Lets not kid ourselves: pricing is by far the most important factor in component selection. If the pricing worked out, any other issues with using an x86 processor would either find a resolution or just be accepted as is. Common embedded processors in the market segment I'm talking about range from about $20 at the low end (various ARM9 chips, Freescale PowerPC 82xx) to $500 or more at the high end (Broadcom SB-1 MIPS, PA Semi PowerPC). More importantly, these prices are available at relatively low volumes: in the hundreds to thousands of units, rather than the 50,000+ unit pricing thresholds common in the x86 market. [Actually the pricing in the x86 market is far more complex than volume thresholds, but that quickly gets us into antitrust territory where my head starts to hurt.]

This leads us to one of the vagaries of the embedded market: it is enormous, but very fragmented. For example in 2007 Gartner estimates that 264 million PCs were sold, nearly all of which contain an x86 processor. In the same year almost 3 billion ARM processors were sold. To be sure, the average selling price of the ARM CPU would have been considerably less than the average x86 CPU, but it is still an enormous market for chip makers.

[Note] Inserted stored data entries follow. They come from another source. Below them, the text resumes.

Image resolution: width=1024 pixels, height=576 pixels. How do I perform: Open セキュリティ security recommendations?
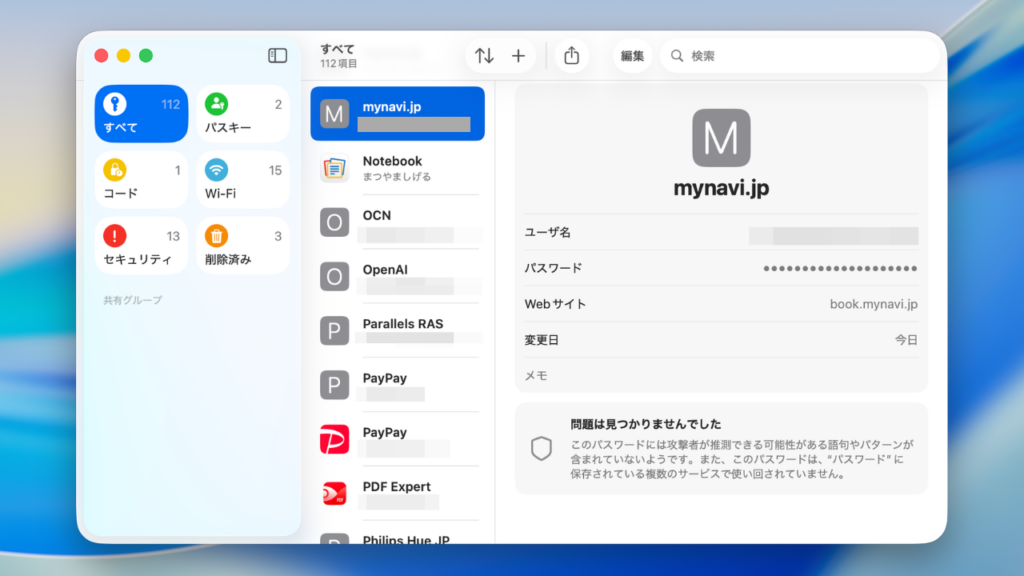pos(140,245)
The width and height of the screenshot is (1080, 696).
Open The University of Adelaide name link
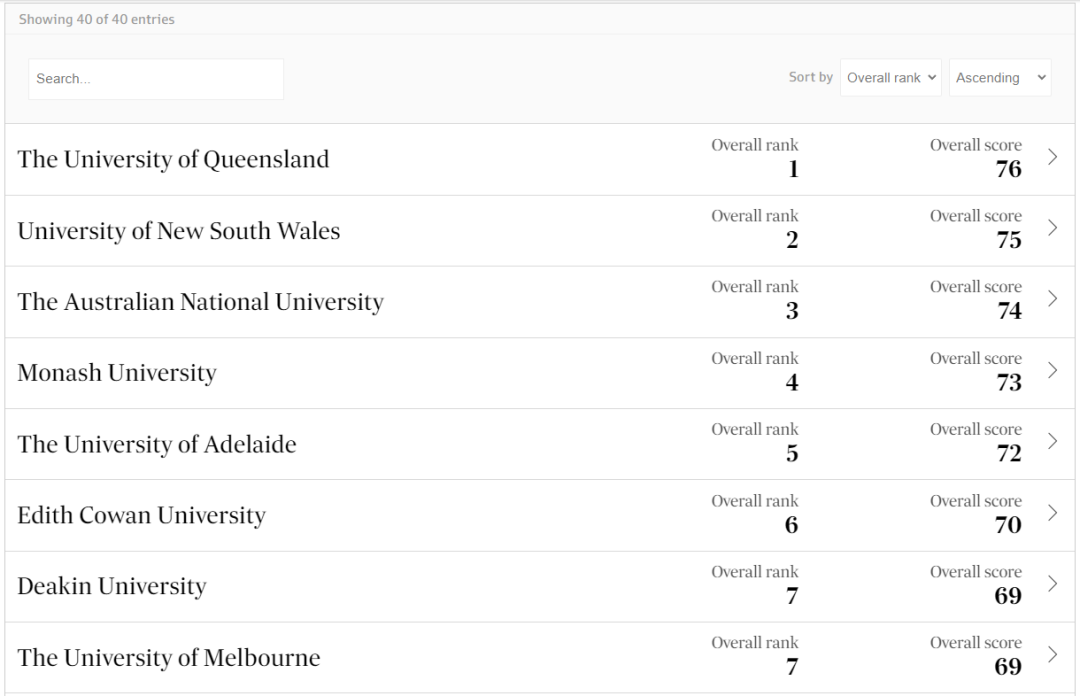(x=157, y=444)
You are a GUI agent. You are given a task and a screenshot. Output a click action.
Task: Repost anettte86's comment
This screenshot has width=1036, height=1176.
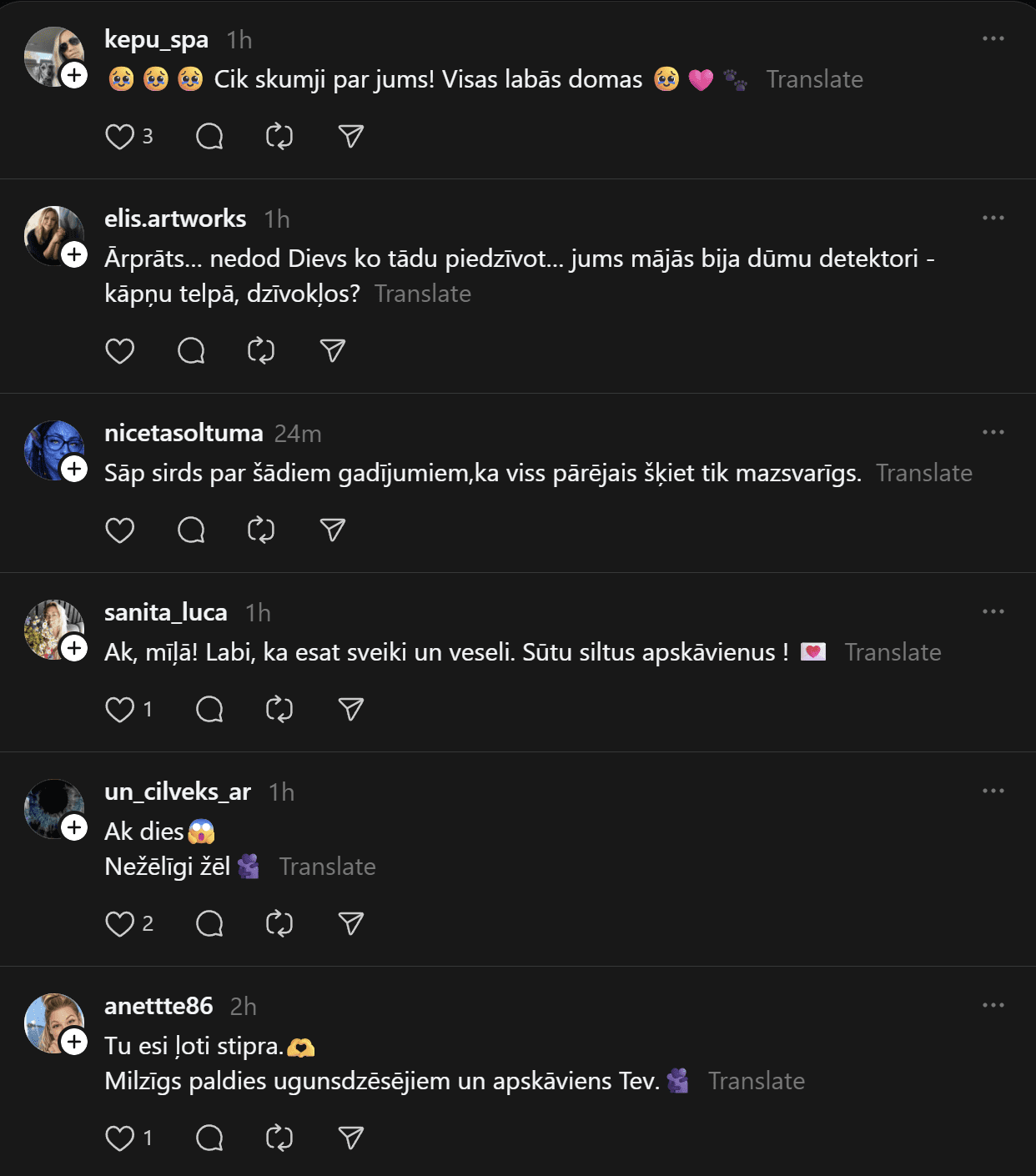[x=279, y=1138]
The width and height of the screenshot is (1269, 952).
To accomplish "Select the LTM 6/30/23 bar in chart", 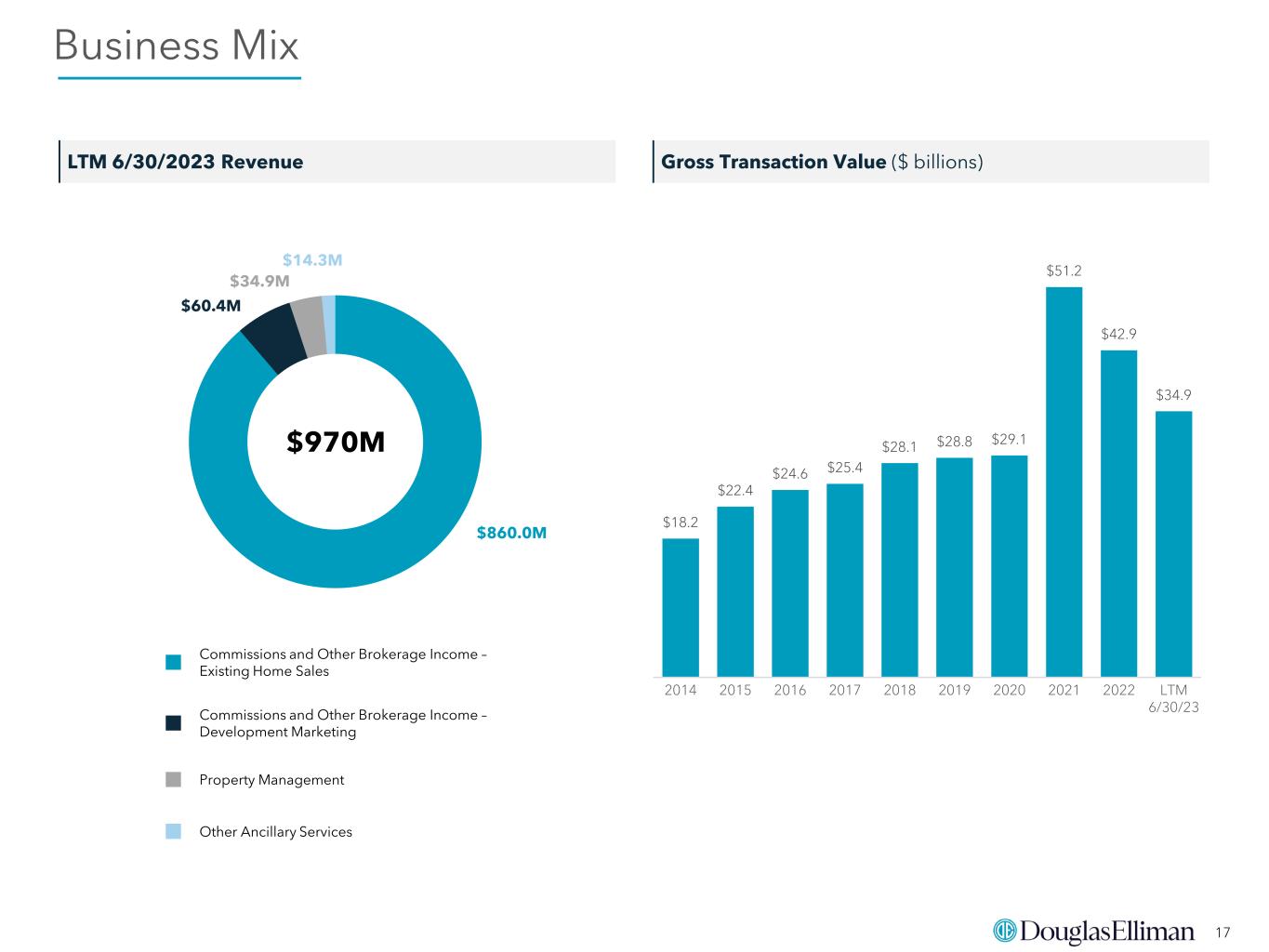I will tap(1173, 544).
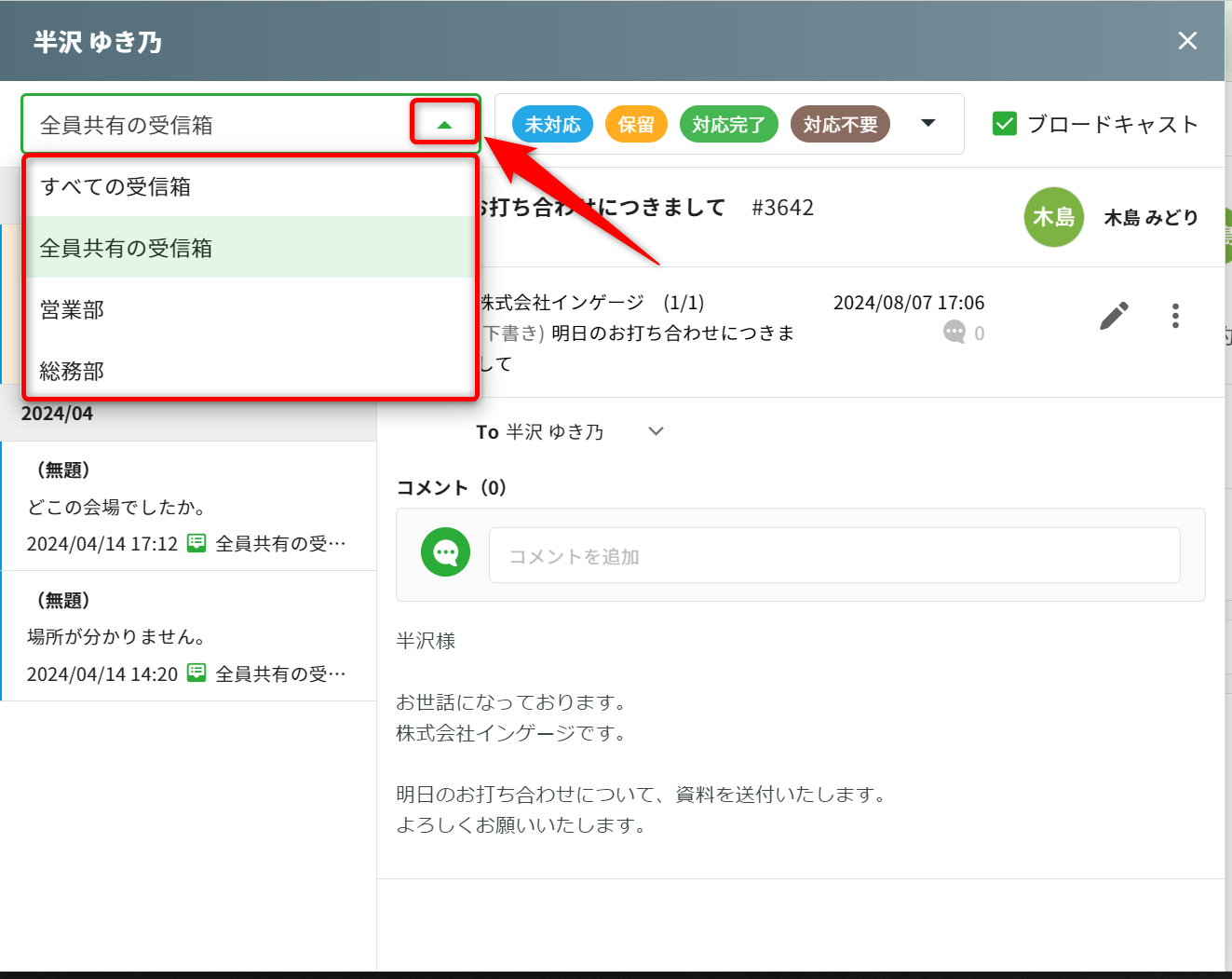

Yet while the top 6 PC manufacturers consume 50% of the x86 CPUs sold, the embedded market is considerably more fragmented. For every product like the Blackberry or Linksys/Netgear/etc routers selling in the millions of units, there are hundreds of designs selling in far lower volumes. In the embedded market the pricing curve at the tail end is considerably flatter: you can get reasonable prices even at moderate volumes. As a practical matter this means the chip maker's pricing also has to factor in several layers of distributors between themselves and the end customer.


 
System on Chip

Once we get past the pricing and volume discount models, the biggest differences between an embedded CPU and an x86 CPU designed for PCs are in the peripheral support. Consider the block diagram shown here: the CPU attaches to its Northbridge via a Front-Side Bus (*note1). The Northbridge handles the high bandwidth interfaces like PCIe and main memory. Lower speed interfaces are handled by the Southbridge, like integrated ethernet and USB. Legacy ports like RS-232 have mostly been removed from current Southbridge designs; an additional SuperIO component would be required to support them. Modern PCs have dispensed with these ports, but a serial port for the console is an expected part of most embedded networking gear.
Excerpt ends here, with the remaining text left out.